Copy these lines word for word, leaving out the pictures.
— start of PROVIDED RECORDS —
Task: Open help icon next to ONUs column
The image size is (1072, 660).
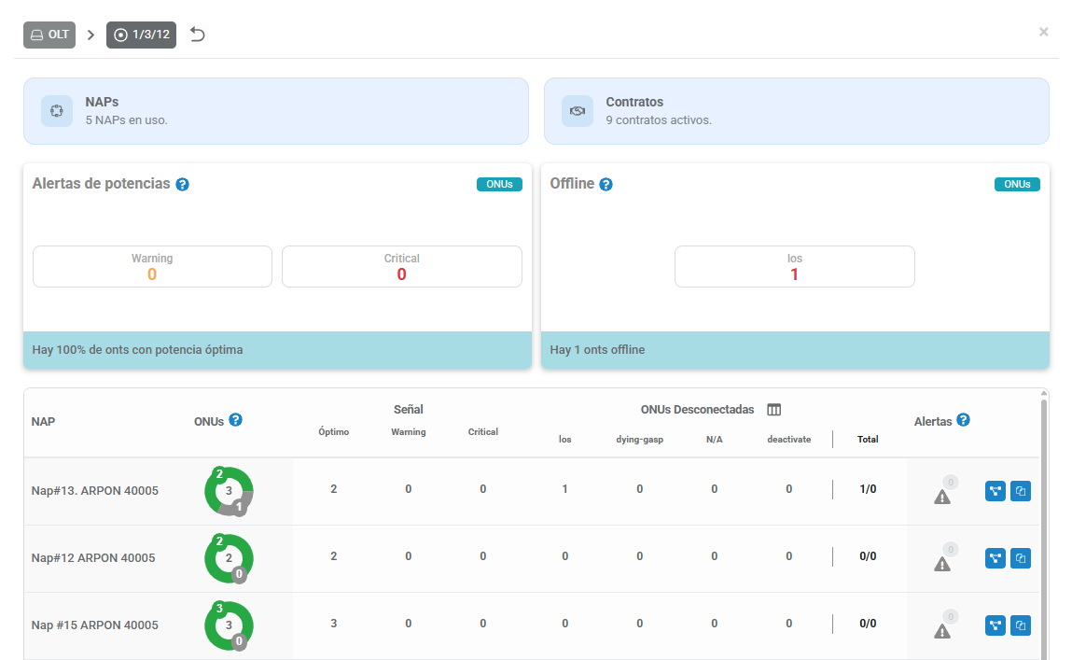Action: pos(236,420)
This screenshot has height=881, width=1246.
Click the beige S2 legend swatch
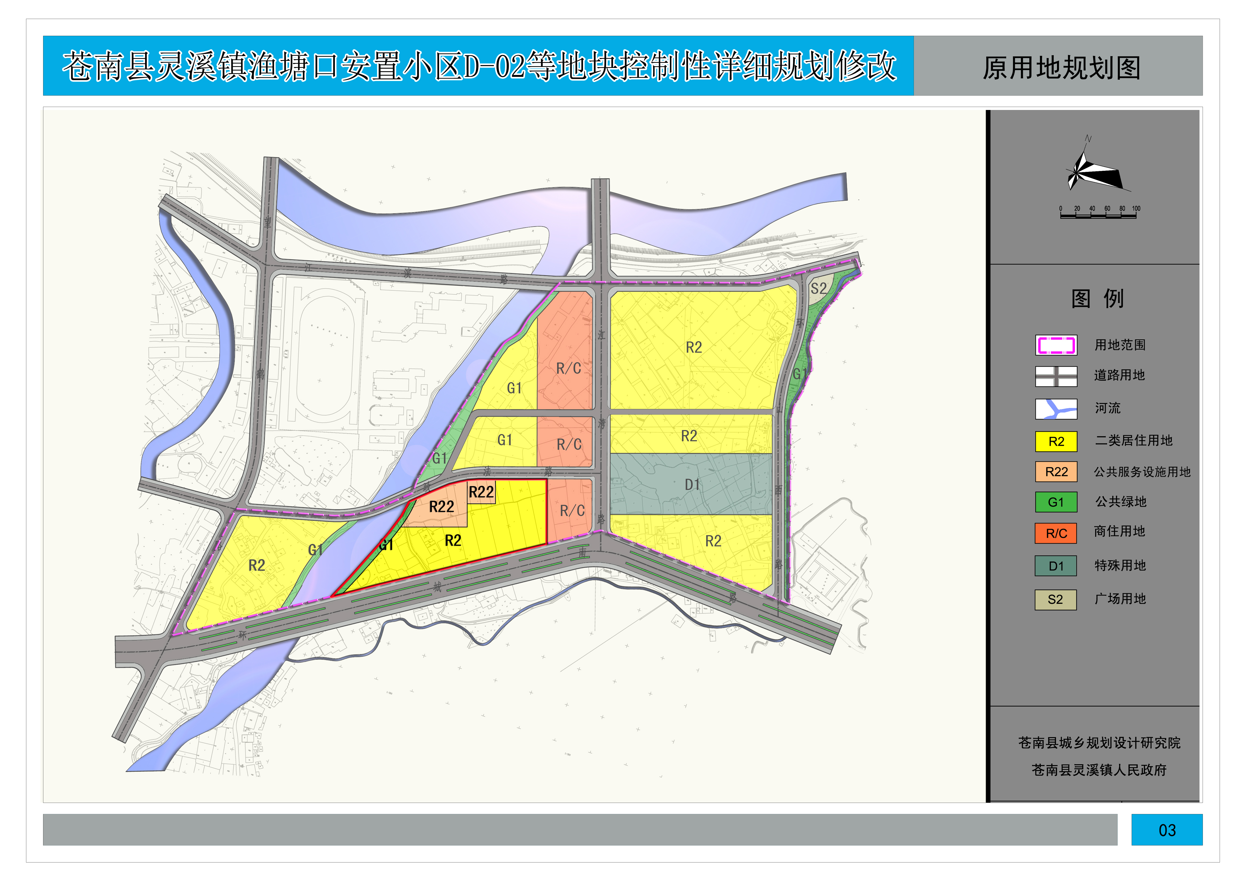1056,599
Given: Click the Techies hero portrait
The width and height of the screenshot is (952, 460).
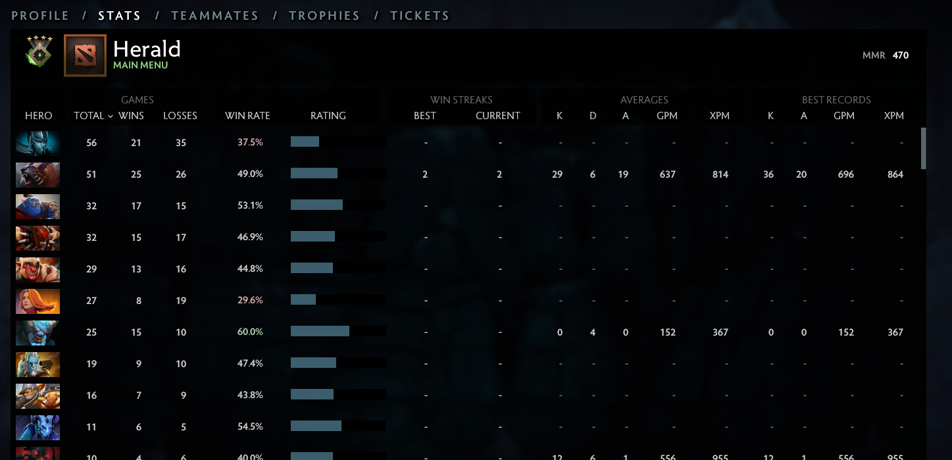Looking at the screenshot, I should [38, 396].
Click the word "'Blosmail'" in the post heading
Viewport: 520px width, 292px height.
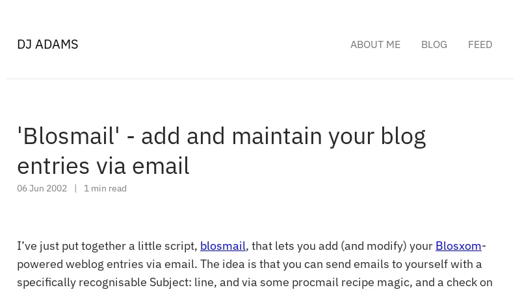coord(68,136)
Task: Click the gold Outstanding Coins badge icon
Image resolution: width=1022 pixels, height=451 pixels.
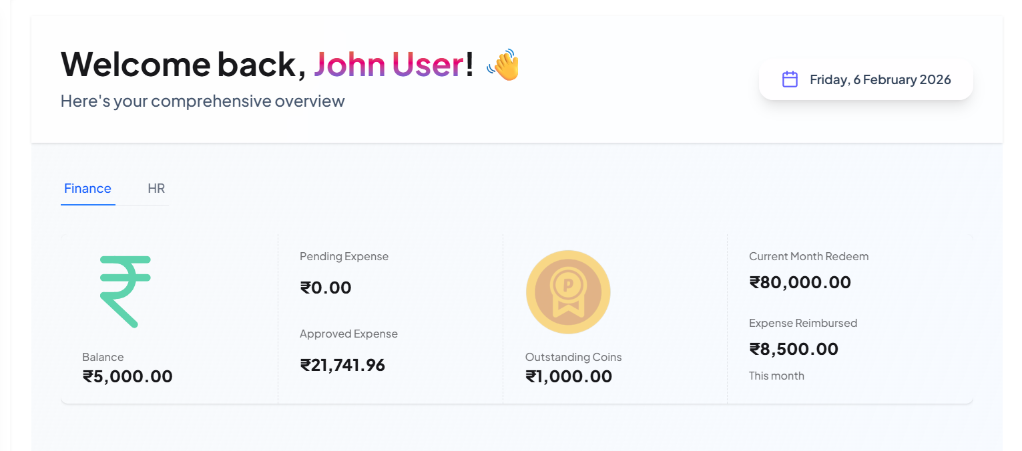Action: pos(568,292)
— end of PROVIDED RECORDS —
» **REPLY TO THE TASK**
Task: Open help icon next to ONUs column
The image size is (1072, 660).
Action: pos(236,420)
This screenshot has height=881, width=1246.
Click the beige S2 legend swatch
1056,599
Given: Click the Techies hero portrait
The width and height of the screenshot is (952, 460).
Looking at the screenshot, I should [38, 396].
Click the word "'Blosmail'" in the post heading
Viewport: 520px width, 292px height.
coord(68,136)
Task: Click the gold Outstanding Coins badge icon
Image resolution: width=1022 pixels, height=451 pixels.
Action: pos(568,292)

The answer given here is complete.